Most of the petroleum companies operating on the domestic market have "eyed" a new strategy to increase their fuel sales: branding the products sold in their own filling stations.
Instead of descriptive names for a certain product, the players on the petroleum market currently prefer a single name to personalise the respective type of fuel in the series put on the market. Once this decision has been made, large budgets are being invested in product promotion that, in the end, reach their goal: sales up by 10% - 20% against a no-name product. In the petroleum industry, the branding of a petroleum product is usually equivalent to an improvement in its quality.

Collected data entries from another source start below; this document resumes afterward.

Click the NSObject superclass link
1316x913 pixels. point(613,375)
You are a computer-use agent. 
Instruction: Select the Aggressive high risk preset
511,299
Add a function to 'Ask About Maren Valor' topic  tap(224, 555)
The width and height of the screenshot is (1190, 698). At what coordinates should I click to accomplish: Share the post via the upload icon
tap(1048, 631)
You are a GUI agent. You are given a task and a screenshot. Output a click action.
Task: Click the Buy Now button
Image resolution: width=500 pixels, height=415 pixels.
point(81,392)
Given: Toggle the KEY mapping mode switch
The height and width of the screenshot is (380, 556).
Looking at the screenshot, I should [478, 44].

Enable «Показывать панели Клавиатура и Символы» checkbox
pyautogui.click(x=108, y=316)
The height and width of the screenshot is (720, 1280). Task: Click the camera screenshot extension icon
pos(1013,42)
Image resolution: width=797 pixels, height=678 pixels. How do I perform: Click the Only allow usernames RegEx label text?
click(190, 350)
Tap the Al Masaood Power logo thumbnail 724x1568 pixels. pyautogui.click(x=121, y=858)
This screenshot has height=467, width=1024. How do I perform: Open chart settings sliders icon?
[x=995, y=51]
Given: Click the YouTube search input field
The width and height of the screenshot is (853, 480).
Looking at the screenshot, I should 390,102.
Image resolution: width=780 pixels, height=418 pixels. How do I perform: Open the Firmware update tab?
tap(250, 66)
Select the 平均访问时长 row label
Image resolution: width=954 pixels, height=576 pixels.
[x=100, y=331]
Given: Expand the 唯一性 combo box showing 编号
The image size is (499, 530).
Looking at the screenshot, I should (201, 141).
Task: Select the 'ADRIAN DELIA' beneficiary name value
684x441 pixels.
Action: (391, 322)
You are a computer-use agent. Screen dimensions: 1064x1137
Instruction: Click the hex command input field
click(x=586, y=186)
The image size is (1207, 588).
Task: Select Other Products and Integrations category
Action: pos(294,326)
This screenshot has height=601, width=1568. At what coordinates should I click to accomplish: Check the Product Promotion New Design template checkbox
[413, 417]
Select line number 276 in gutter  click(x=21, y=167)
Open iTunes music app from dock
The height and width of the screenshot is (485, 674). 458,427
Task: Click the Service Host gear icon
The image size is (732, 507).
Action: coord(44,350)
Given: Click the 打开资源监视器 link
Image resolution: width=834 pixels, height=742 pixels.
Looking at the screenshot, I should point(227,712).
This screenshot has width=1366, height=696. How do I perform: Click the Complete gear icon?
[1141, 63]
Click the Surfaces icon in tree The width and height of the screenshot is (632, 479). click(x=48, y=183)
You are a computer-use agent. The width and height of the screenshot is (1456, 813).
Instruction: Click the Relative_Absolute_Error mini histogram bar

"The branding of petroleum products is a trend noticed on the fuel market," says Corina Vasile, marketing manager with Rompetrol group. The group run by businessman Dinu Patriciu, has recently launched on the market the first brand in the company's fuel portfolio: Efix. The campaign for the launch of the new product, according to the Euro 4 pollution standard, cost Rompetrol 1 million euros for the first couple of months when the product was promoted through all media. But these were not the only costs.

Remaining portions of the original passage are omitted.